The Pac-12 Conference baseball tournament is the conference tournament in baseball for the Pac-12 Conference. It is a double-elimination tournament and seeding is based on Pac-12 regular season standings. The winner receives the conference's automatic bid to the NCAA Division I baseball tournament.

The Pac-12 was one of the few conferences to not host a conference tournament at the end of the regular season.  After several years of consideration, the tournament will begin in 2022.

Tournament
The Pac-12 Baseball tournament is a double-elimination tournament which in 2022 will be held at Scottsdale Stadium in Scottsdale, Arizona.  For the 2022 Tournament, eight of the 11 Pac-12 schools which field baseball teams qualify for the tournament. (Colorado does not field a team).  The winner earns the Pac-12's guaranteed bid to the NCAA Tournament.  

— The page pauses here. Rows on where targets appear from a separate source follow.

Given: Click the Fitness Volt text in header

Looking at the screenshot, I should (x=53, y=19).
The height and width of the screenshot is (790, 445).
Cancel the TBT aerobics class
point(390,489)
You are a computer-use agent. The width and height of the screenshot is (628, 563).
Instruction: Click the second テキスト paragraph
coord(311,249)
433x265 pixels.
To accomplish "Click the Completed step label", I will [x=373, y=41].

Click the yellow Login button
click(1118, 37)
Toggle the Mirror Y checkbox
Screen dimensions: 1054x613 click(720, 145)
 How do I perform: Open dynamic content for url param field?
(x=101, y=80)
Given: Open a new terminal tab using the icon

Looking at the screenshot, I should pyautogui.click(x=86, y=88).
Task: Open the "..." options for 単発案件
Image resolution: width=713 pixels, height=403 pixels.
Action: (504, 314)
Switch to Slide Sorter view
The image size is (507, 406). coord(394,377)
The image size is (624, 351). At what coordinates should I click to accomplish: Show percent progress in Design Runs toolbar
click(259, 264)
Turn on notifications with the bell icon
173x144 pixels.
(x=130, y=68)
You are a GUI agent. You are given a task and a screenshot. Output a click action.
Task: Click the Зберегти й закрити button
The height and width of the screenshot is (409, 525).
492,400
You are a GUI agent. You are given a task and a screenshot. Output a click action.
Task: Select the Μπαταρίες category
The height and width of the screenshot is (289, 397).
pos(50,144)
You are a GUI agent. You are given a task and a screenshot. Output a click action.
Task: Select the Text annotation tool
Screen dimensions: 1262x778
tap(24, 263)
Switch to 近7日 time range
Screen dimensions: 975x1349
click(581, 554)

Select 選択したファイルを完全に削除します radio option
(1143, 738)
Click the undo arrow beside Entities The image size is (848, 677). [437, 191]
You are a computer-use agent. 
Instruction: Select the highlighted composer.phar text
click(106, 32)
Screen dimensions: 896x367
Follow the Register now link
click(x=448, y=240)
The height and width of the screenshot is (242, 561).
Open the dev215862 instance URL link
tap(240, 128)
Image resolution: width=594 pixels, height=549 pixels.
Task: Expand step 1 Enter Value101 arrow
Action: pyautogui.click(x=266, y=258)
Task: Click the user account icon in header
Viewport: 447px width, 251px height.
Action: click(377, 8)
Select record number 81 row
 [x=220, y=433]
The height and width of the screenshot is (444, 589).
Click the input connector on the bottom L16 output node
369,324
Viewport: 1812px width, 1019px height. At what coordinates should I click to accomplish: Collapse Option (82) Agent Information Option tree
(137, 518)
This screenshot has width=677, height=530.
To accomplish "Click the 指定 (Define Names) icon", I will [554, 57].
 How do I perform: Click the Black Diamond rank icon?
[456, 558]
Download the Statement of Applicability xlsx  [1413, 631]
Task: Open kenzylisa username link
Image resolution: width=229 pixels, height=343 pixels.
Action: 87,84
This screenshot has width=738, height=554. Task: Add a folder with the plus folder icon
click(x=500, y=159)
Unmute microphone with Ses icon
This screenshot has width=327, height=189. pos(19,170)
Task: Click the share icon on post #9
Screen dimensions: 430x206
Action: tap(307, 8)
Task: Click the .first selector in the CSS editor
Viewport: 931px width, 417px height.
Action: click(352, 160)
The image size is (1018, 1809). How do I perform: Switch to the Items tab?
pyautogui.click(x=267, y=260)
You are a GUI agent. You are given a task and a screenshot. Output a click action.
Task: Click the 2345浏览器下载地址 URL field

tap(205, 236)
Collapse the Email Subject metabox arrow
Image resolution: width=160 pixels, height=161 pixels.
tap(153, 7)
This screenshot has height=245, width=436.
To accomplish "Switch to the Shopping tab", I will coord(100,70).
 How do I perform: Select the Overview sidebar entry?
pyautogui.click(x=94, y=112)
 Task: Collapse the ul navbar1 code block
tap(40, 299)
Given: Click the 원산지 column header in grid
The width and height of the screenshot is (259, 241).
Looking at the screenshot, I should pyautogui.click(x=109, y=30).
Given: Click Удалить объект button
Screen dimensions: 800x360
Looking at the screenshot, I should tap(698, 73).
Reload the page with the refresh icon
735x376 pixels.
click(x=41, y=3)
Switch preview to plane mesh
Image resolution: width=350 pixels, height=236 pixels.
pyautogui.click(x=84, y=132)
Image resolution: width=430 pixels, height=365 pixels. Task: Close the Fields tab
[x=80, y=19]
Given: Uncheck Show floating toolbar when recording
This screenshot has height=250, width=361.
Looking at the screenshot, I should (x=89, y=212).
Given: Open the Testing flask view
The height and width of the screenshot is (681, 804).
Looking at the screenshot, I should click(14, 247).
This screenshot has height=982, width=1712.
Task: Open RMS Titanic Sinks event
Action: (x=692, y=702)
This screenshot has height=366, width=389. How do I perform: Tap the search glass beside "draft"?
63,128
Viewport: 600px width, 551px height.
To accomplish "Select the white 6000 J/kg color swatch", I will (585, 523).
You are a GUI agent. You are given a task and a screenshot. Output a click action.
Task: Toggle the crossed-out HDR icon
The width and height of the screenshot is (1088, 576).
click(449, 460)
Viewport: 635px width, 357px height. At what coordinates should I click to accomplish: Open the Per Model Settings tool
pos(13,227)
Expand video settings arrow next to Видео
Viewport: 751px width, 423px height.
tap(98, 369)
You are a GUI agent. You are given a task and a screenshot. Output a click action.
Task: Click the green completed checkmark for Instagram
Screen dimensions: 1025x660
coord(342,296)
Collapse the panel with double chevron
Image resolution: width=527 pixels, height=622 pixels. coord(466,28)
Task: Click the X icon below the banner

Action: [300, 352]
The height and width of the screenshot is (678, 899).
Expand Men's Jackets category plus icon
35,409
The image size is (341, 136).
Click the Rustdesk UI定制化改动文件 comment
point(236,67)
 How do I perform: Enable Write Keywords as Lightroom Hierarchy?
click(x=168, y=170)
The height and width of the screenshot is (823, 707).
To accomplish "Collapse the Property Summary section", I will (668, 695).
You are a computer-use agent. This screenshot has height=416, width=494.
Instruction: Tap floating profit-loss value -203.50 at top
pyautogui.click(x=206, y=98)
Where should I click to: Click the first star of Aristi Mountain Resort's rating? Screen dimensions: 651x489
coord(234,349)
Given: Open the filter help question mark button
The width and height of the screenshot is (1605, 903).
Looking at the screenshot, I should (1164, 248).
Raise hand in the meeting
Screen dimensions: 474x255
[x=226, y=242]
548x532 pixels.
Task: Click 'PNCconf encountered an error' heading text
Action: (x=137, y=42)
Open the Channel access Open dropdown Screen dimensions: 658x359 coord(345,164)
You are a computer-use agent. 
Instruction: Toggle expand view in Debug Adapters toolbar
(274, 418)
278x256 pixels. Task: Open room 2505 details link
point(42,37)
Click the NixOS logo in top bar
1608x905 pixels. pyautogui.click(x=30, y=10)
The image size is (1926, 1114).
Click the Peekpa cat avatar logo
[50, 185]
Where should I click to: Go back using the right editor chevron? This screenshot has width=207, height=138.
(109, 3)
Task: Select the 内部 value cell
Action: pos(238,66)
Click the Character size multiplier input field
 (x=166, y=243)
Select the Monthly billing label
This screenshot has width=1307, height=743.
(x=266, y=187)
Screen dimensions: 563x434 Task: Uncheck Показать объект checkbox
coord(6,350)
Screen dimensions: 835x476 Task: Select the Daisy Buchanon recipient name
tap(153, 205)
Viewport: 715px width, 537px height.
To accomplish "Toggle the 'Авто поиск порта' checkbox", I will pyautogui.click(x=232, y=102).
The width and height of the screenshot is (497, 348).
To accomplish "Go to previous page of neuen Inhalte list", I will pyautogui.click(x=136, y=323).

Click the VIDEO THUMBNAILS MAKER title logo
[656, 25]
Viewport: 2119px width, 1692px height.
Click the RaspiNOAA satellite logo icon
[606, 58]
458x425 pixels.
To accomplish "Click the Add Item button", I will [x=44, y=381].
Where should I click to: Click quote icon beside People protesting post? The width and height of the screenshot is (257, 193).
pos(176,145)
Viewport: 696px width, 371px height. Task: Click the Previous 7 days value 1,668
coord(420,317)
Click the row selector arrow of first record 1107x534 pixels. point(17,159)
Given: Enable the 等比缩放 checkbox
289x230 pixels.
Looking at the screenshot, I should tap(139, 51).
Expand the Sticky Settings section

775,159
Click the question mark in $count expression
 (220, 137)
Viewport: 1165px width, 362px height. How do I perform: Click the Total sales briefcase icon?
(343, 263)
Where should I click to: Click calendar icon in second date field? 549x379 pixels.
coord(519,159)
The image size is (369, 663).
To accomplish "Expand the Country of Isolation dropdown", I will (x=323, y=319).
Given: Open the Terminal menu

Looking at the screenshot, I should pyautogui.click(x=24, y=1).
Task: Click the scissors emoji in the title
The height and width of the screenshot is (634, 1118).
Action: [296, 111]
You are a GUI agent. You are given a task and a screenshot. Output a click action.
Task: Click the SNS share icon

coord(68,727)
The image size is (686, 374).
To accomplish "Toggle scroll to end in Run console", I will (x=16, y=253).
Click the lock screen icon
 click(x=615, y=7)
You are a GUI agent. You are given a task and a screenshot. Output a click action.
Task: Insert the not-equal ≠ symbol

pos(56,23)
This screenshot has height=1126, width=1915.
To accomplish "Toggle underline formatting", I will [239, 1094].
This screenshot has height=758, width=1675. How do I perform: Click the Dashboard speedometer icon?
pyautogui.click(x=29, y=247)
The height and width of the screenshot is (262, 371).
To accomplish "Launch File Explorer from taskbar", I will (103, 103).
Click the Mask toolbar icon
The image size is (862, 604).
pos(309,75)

On October 20, 2022 the Pac-12 announced it would change the format by expanding the field to nine teams & switching to pool play.   There will be three teams in each pool, with each team playing two games in pool play.  Pool play will take place on Tuesday, Wednesday and Thursday, with three games per day.  Each pool will play a round-robin.  The three pool winners will advance to the Friday single-elimination semifinals along with one Wild Card team.  The Wild Card will be determined by the best record of the non-advancing teams.  Any tiebreaker will be awarded to the highest seeded team.  The semifinal matchups will be pit the highest seed team against the lowest seeded team on one side with the second highest seed and 2nd lowest seed on the other.  Teams from the same pool however will not play each other in the semifinals.

Pool A will include seeds #1, #6 and #9 with Pool B made up of seeds #2, #5, and #8.  Seeds #3, #4 and #7 will compete in Pool C.  With every team in the tournament guaranteed two games and teams advancing to Saturday's title game would play 4 games.